Smokey bacon in sandwiches though. That's one of my disappointments in this country, I can't get a good fry up or bacon butty with smoked bacon.

And don't get me going on beef bacon. I'm in Dubai and as such I'm scraping the bottom of the barrel of shitty places, don't make it worse. At least signpost the infidel counter.

Cudzoziemiec

  • Ride adventurously and stop for a brew.
Re: the food rant thread
« Reply #120 on: 15 May, 2015, 12:00:21 pm »
In the future Americans will win wars by bowling those bloated pork-stuffed schoolchildren through the massed ranks of the terrorists, sending them spinning into oblivion, thus combining their wholesome US love of food, bowling, and war into one healthy activity for all the family. It's called Project Pork Bun. Bless you CIA, bless you.
:D ;D :D
Riding a concrete path through the nebulous and chaotic future.

Mrs Pingu

  • Who ate all the pies? Me
    • Twitter
Re: the food rant thread
« Reply #121 on: 15 May, 2015, 12:11:40 pm »

And mustard.
A smear of Colemans adds the finishing touch.



Heretic! Brown sauce FTW!



Also, I actually like my bacon limp and flaccid but then I'm weird like that. I don't like toast that shatters when you bite either.
Do not clench. It only makes it worse.

menthel

  • Jim is my real, actual name
Re: the food rant thread
« Reply #122 on: 15 May, 2015, 12:16:39 pm »

And mustard.
A smear of Colemans adds the finishing touch.



Heretic! Brown sauce FTW!



Also, I actually like my bacon limp and flaccid but then I'm weird like that. I don't like toast that shatters when you bite either.

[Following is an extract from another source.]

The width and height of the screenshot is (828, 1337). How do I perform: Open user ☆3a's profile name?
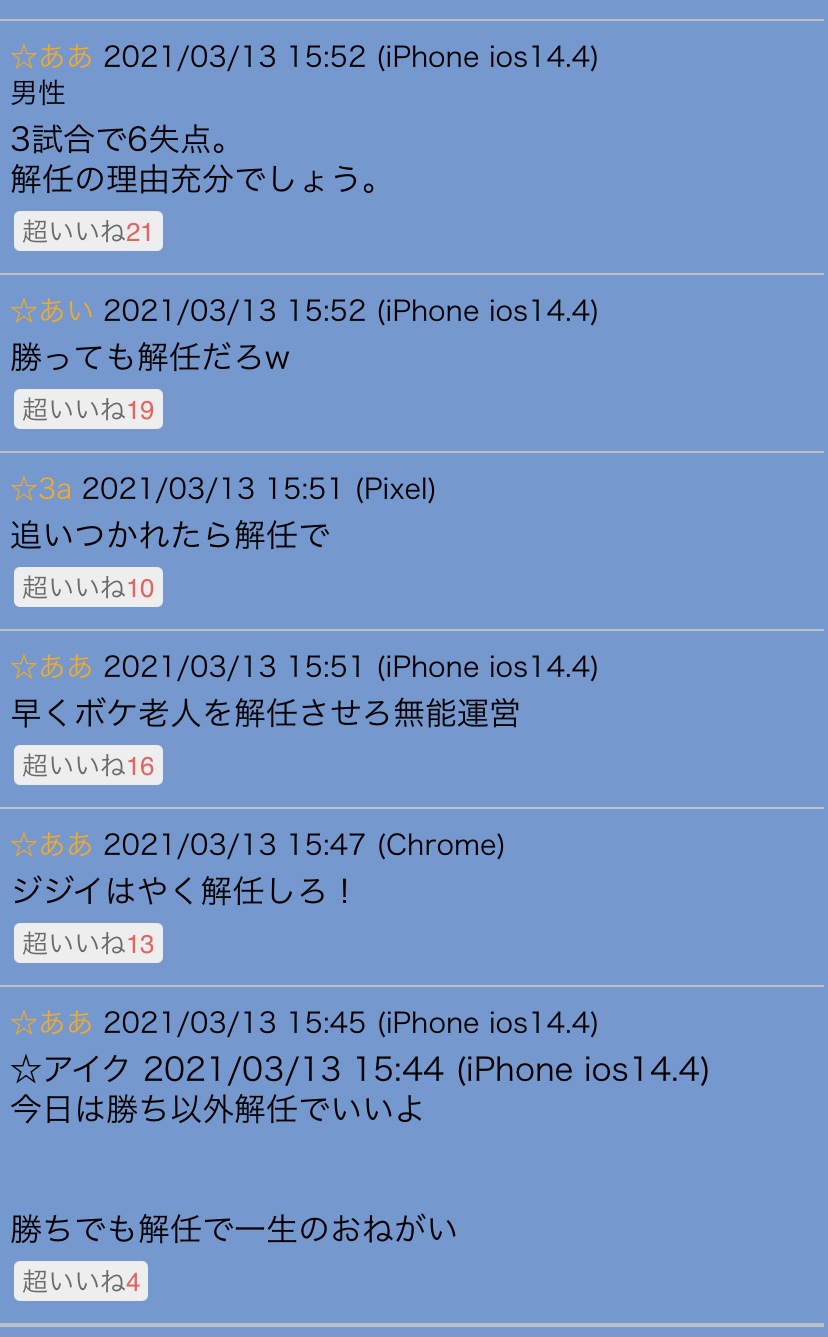(x=41, y=489)
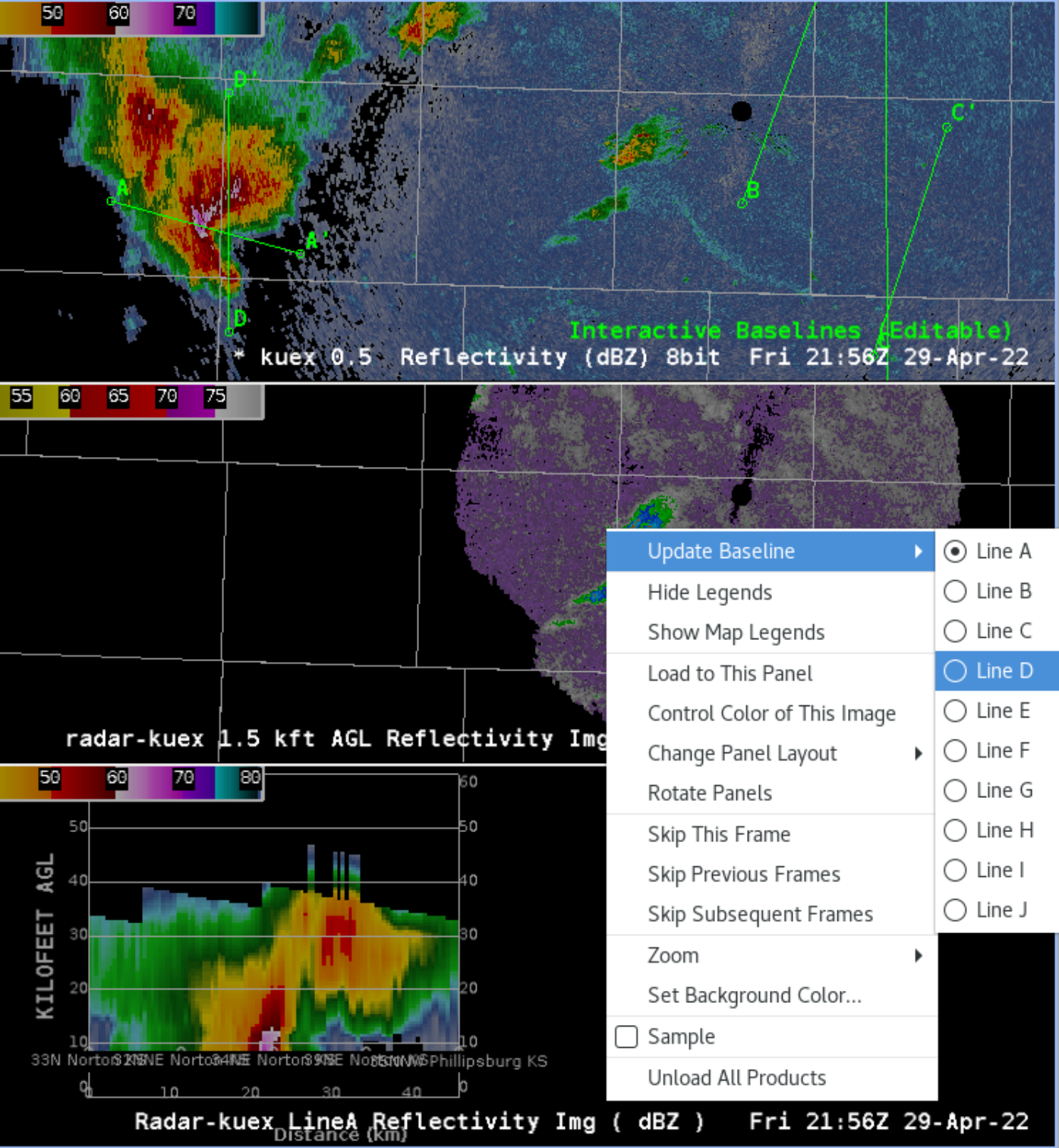Open Control Color of This Image
Image resolution: width=1059 pixels, height=1148 pixels.
pyautogui.click(x=771, y=714)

Floppy bacon, agreed! I like a little colour on the fat but otherwise floppy!

Mr Larrington

  • A bit ov a lyv wyr by slof standirds
  • Custard Wallah
    • Mr Larrington's Automatic Diary
Re: the food rant thread
« Reply #123 on: 15 May, 2015, 12:19:17 pm »
Is Project Pork Bun in any way related to that pork barrel thingy that the USAnian government keeps its money in?  Since no-one has needed to keep pork in barrels since the invention of the refrigerator, you'd think it would have been replaced with something a bit more 20th century by now.
External Transparent Wall Inspection Operative & Mayor of Mortagne-au-Perche
Satisfying the Bloodlust of the Masses in Peacetime

Cudzoziemiec

  • Ride adventurously and stop for a brew.
Re: the food rant thread
« Reply #124 on: 15 May, 2015, 12:26:20 pm »
Might the slush fund not also be updated to the reconstituted mechanically-recovered burger-meat fund?
Riding a concrete path through the nebulous and chaotic future.